+++ Data for this task +++
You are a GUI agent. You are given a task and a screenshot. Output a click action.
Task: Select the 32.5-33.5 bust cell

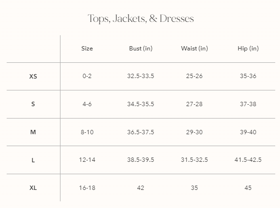click(x=140, y=76)
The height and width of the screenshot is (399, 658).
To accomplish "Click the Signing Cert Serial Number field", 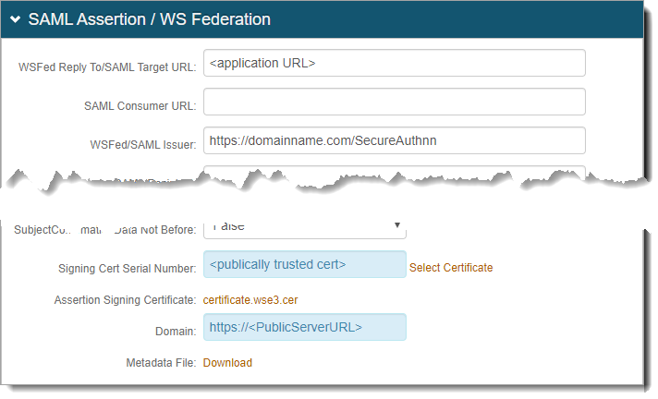I will [304, 265].
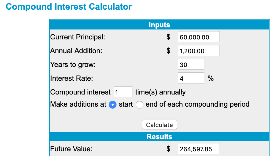
Task: Click the 'Interest Rate:' label text
Action: coord(72,78)
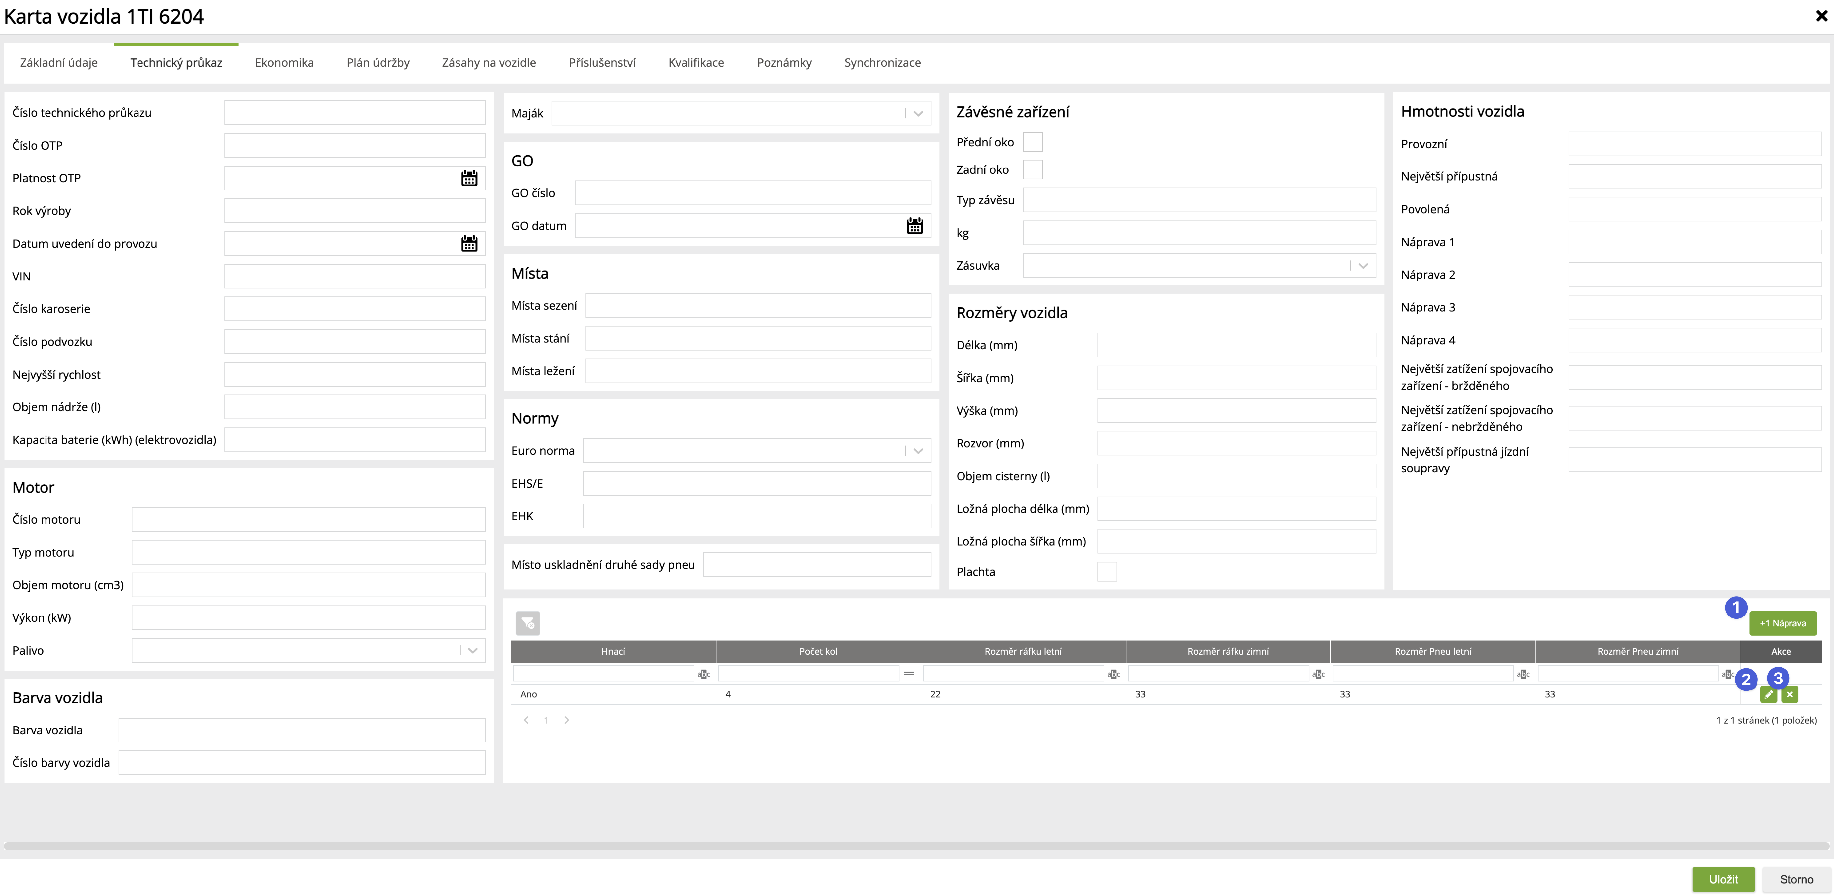This screenshot has height=896, width=1834.
Task: Click the +1 Náprava button
Action: pyautogui.click(x=1783, y=623)
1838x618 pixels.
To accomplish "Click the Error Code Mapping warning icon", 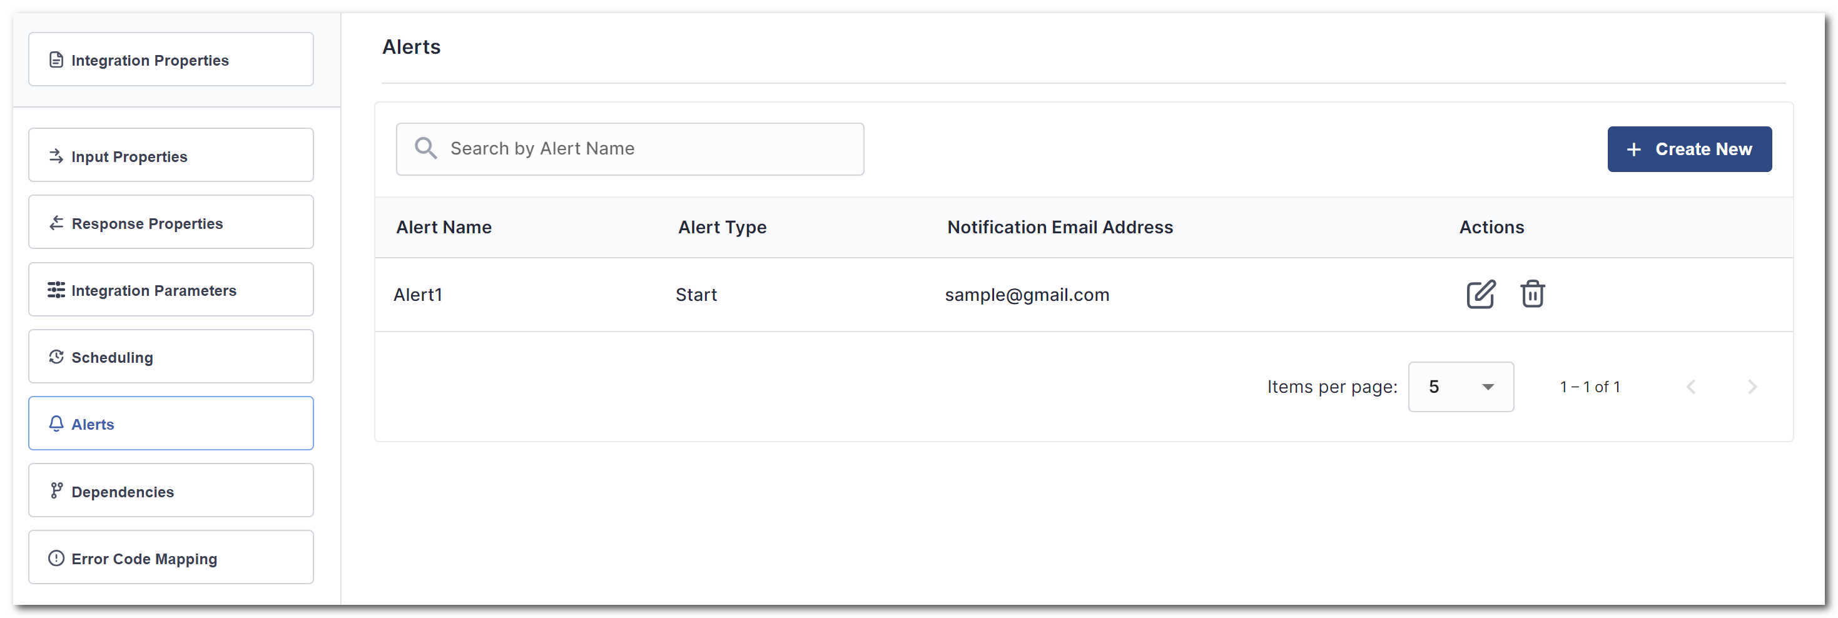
+++
# [Required work]
Convert the lines above into a JSON list of strings, one string per line, starting at the line containing "1838x618 pixels." and ending at the last line of the entries. Skip blank lines and leave out the pictures.

# [Exercise output]
[
  "1838x618 pixels.",
  "To accomplish \"Click the Error Code Mapping warning icon\", "
]